Le programme d’aide sociale directe, lié au registre social unifié, a bien inclus les personnes âgées parmi les bénéficiaires, mais ses critères stricts en ont exclu beaucoup.
Il existe aussi un manque criant d’infrastructures. Le Maroc ne compte que 92 établissements d’accueil pour personnes âgées, dont 71 offrent un hébergement permanent, pour moins de 8 000 bénéficiaires parmi des millions de personnes âgées.
Cela signifie qu’il y a à peine un centre pour 100 000 personnes âgées. La plupart des régions rurales en sont totalement dépourvues, et même les grandes villes connaissent la saturation, la précarité des équipements et le manque de personnel qualifié. Pour comparer, la France dispose de plus de 7 500 maisons de retraite, alors que sa population âgée ne représente que trois fois celle du Maroc. Cela reflète l’écart énorme entre le Maroc et les normes internationales.
Les problèmes ne se limitent pas aux ressources financières. En effet, 83 % des personnes âgées au Maroc sont analphabètes, et 86 % ne bénéficient d’aucune couverture santé. Deux tiers des patients âgés renoncent à des traitements en raison de leurs faibles moyens. L’analphabétisme rend difficile l’accès à l’information, la compréhension des prescriptions médicales ou la conscience de ses droits. L’absence de couverture santé témoigne d’une fragilité institutionnelle persistante malgré les réformes annoncées.
Même ceux qui ont des ressources rencontrent des difficultés pour accéder aux soins : les hôpitaux sont éloignés dans les villages, le transport est coûteux et les spécialistes sont quasi inexistants.
À ces lacunes structurelles s’ajoute un problème croissant : l’isolement. La perte d’un conjoint, la mobilité réduite, l’émigration des enfants, la pauvreté ou l’exclusion numérique sont autant de facteurs qui poussent de nombreuses personnes âgées à la solitude. Dans le monde rural, la géographie dispersée aggrave cet isolement, tandis que dans les grandes villes, l’anonymat alimente ce phénomène. Ainsi, vieillir sans relations sociales devient un grand danger pour la santé physique et mentale.
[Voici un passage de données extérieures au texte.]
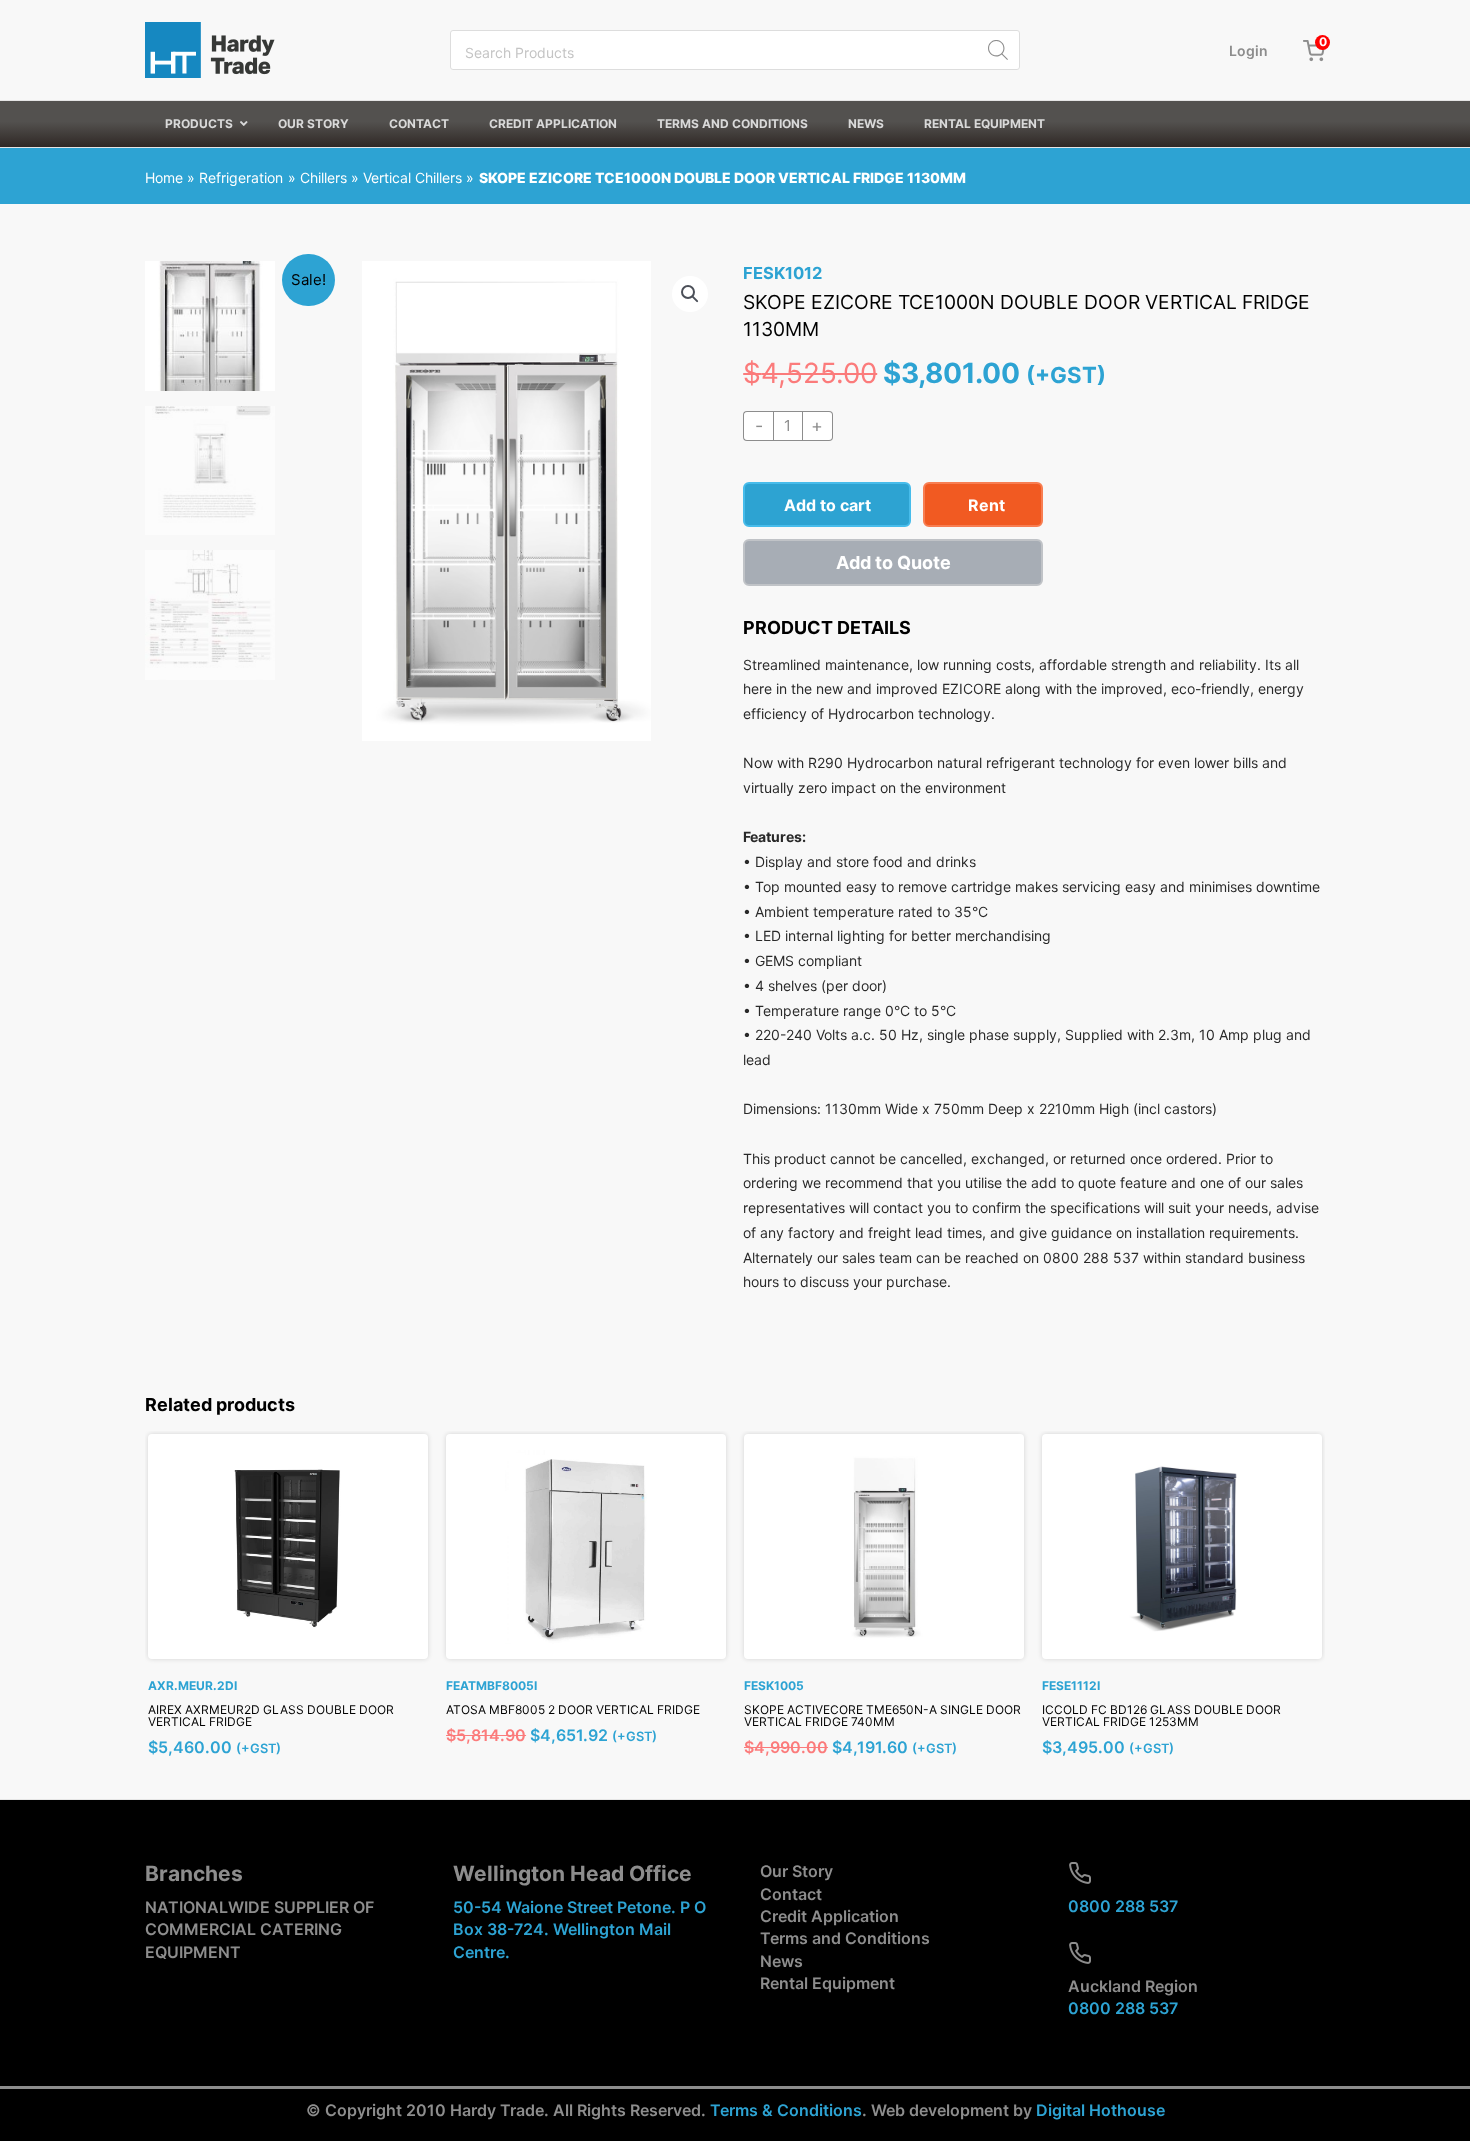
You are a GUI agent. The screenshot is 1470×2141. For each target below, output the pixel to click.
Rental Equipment (827, 1983)
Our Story (796, 1871)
Les solidarités familiales, qui ont longtemps été la pierre angulaire de la prise en charge des personnes âgées, sont en déclin. Les familles nucléaires remplacent les familles élargies, les migrations internes et externes éloignent les enfants, et la participation croissante des femmes au marché du travail réduit les chances de se dévouer à l’aide. Il est vrai que la famille reste centrale — avec 94 % des personnes âgées vivant en milieu familial — mais elle subit d’énormes pressions et n’est plus capable de porter ce fardeau seule. L’État et les collectivités doivent donc compléter ce rôle.
Face à ce manque, des associations et des institutions privées tentent de combler le vide. Cependant, leur émergence reflète également une privatisation croissante des soins. Ces solutions, souvent coûteuses, restent réservées aux classes aisées et peuvent accentuer les inégalités si elles ne sont pas encadrées par des normes claires et soutenues par des subventions publiques.
La question du vieillissement n’est plus simplement un aspect de la protection sociale, mais un choix sociétal : considérons-nous les personnes âgées comme un fardeau ou comme une richesse ? Sortir les personnes âgées de l’isolement nécessite la création de centres de soins de jour, le renforcement des services d’aide à domicile, le développement de clubs intergénérationnels, l’utilisation des moyens numériques pour maintenir les liens, et une formation intensive des professionnels dans les domaines de la gériatrie, de la psychologie liée au troisième âge, et de l’animation sociale.
Le Maroc ne peut plus se contenter de stratégies et de promesses. Ce dont nous avons besoin, c’est d’une législation claire, de financements substantiels, et de services tangibles couvrant l’ensemble du territoire national. Car derrière chaque chiffre, il y a une vie, une mémoire, une dignité. Le vieillissement au Maroc ne doit pas être associé à la pauvreté et à l’isolement, mais au respect, à la participation et à l’inclusion.